31 Da keiner der von der Klägerin erhobenen Rügen gefolgt werden kann, ist die Klage insgesamt abzuweisen.

Kostenentscheidung:

Kosten

32 Nach Artikel 69 § 2 der Verfahrensordnung ist die unterliegende Partei auf Antrag zur Tragung der Kosten zu verurteilen.
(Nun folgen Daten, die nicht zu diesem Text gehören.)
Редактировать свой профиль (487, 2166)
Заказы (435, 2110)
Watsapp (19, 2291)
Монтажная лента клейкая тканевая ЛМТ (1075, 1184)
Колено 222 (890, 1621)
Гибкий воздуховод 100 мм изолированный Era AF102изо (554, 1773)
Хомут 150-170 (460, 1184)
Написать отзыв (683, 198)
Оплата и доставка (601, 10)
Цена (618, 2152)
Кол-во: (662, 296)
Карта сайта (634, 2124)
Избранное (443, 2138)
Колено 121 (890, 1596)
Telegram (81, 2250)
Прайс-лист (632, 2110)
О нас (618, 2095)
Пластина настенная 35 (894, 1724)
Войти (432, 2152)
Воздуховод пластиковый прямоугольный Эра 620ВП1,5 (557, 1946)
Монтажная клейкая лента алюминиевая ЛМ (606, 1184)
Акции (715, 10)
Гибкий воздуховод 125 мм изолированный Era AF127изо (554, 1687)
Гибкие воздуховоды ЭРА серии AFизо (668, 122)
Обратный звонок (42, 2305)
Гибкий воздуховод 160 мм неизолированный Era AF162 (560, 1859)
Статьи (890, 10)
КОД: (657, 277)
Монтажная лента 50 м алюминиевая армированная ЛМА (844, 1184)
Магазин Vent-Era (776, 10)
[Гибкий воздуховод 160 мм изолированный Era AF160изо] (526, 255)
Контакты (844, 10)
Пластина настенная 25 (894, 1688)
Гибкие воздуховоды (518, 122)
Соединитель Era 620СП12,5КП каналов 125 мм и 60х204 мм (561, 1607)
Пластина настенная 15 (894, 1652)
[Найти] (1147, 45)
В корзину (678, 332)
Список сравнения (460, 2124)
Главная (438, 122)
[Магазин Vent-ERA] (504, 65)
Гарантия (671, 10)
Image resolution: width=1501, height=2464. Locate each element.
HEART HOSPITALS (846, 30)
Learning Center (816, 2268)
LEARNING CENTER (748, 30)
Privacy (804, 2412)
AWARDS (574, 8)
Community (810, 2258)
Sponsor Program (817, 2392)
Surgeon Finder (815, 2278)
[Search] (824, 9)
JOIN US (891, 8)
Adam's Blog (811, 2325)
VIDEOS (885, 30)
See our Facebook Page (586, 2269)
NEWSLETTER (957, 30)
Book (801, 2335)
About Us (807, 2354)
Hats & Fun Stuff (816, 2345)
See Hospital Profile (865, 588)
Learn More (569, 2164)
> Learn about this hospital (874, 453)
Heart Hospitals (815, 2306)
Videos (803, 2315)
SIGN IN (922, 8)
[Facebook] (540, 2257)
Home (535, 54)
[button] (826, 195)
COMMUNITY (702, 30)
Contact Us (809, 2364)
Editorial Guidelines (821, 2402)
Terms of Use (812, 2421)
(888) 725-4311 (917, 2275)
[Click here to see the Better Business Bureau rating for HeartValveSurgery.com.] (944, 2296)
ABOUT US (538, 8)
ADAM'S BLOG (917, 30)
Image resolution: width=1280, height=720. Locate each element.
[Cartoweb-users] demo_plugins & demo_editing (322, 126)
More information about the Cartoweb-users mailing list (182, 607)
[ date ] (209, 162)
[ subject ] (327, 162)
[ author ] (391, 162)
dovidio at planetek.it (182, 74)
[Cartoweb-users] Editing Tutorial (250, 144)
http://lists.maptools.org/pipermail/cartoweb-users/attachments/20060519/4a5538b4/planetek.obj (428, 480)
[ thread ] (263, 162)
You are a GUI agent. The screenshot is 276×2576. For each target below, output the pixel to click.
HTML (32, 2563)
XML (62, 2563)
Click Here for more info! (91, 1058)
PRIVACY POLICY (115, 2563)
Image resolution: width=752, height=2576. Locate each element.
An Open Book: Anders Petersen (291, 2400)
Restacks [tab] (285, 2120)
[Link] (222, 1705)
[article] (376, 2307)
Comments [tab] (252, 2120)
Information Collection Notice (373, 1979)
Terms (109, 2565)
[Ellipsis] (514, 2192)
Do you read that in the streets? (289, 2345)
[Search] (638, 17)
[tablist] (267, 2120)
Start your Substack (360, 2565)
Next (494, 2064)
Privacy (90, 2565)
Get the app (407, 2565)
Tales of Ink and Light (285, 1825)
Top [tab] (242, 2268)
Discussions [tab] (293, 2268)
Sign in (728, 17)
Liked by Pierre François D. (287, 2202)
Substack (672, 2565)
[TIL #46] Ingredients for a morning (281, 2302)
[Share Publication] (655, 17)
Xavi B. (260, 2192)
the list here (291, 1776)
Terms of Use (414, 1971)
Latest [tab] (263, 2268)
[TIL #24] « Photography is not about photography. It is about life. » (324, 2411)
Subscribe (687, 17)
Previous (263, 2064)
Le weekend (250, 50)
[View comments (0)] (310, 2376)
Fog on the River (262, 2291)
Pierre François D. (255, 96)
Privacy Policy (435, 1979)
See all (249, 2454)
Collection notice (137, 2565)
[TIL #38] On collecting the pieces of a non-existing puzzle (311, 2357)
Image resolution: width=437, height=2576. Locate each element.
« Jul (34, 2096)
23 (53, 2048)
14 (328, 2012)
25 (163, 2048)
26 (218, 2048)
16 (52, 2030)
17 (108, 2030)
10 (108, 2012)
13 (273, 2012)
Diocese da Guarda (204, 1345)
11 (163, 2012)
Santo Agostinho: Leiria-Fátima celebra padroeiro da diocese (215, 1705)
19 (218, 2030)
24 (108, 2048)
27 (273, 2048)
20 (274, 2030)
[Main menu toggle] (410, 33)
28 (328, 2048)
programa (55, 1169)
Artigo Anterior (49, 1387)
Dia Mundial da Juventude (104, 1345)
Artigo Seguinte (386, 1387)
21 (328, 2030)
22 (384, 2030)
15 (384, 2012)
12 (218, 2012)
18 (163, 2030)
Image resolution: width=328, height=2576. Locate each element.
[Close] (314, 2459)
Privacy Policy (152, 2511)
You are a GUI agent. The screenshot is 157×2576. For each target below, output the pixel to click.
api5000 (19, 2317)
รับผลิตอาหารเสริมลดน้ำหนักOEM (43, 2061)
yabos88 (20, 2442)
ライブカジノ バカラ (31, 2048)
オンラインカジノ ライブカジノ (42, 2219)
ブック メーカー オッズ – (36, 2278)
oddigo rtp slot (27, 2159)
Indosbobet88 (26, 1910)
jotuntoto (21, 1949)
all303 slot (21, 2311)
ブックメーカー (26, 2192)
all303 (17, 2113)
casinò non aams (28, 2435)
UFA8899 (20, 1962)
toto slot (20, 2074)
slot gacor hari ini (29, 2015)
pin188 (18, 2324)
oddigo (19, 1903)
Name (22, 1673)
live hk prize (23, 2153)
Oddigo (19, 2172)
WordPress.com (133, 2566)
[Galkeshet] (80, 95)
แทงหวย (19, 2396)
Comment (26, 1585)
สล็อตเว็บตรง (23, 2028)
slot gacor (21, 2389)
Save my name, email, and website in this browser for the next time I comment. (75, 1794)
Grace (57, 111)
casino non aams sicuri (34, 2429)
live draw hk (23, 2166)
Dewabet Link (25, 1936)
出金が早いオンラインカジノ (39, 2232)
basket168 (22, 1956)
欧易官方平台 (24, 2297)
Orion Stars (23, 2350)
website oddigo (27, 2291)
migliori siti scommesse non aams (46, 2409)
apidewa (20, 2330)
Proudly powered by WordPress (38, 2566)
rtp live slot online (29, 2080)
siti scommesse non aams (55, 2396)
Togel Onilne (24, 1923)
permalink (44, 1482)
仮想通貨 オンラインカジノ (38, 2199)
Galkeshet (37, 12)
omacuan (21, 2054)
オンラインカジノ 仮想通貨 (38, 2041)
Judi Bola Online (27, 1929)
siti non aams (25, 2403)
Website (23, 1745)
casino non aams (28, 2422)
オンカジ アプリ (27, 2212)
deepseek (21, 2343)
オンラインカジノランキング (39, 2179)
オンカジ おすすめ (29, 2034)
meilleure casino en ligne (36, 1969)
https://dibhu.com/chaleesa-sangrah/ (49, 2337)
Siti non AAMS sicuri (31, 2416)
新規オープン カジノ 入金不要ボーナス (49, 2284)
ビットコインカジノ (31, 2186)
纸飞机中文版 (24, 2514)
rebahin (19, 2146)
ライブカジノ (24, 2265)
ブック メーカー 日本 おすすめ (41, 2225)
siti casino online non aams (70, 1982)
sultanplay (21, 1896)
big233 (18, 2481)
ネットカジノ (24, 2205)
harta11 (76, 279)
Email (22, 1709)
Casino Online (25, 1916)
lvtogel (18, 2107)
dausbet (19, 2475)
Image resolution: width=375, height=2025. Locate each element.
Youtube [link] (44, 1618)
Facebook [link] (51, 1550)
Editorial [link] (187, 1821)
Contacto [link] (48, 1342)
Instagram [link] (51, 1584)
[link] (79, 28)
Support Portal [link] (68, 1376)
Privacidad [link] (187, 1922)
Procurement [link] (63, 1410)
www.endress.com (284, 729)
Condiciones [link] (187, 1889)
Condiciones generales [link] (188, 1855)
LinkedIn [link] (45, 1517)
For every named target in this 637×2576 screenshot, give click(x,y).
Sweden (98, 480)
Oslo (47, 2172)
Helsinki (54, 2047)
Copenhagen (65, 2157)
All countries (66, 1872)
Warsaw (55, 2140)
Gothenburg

Da die Klägerin mit ihrem Vorbringen unterlegen ist, sind ihr die Kosten einschließlich derjenigen Kosten aufzuerlegen, die im Zusammenhang mit dem Antrag auf Anordnung der sofortigen Vollstreckung der angefochtenen Entscheidungen und mit den Anträgen auf Anordnung der Übermittlung des Bewertungsberichts der Verwaltungsbeauftragten entstanden sind.

Tenor:

Aus diesen Gründen

hat

DER GERICHTSHOF (Sechste Kammer)

für Recht erkannt und entschieden:

1) Die Klage wird abgewiesen.

2) Die Klägerin trägt sämtliche Kosten des Verfahrens einschließlich derjenigen Kosten, die im Zusammenhang mit den Anträgen auf Anordnung der sofortigen Vollstreckung der angefochtenen Entscheidungen und auf Anordnung der Übermittlung des Bewertungsberichts der Verwaltungsbeauftragten entstanden sind.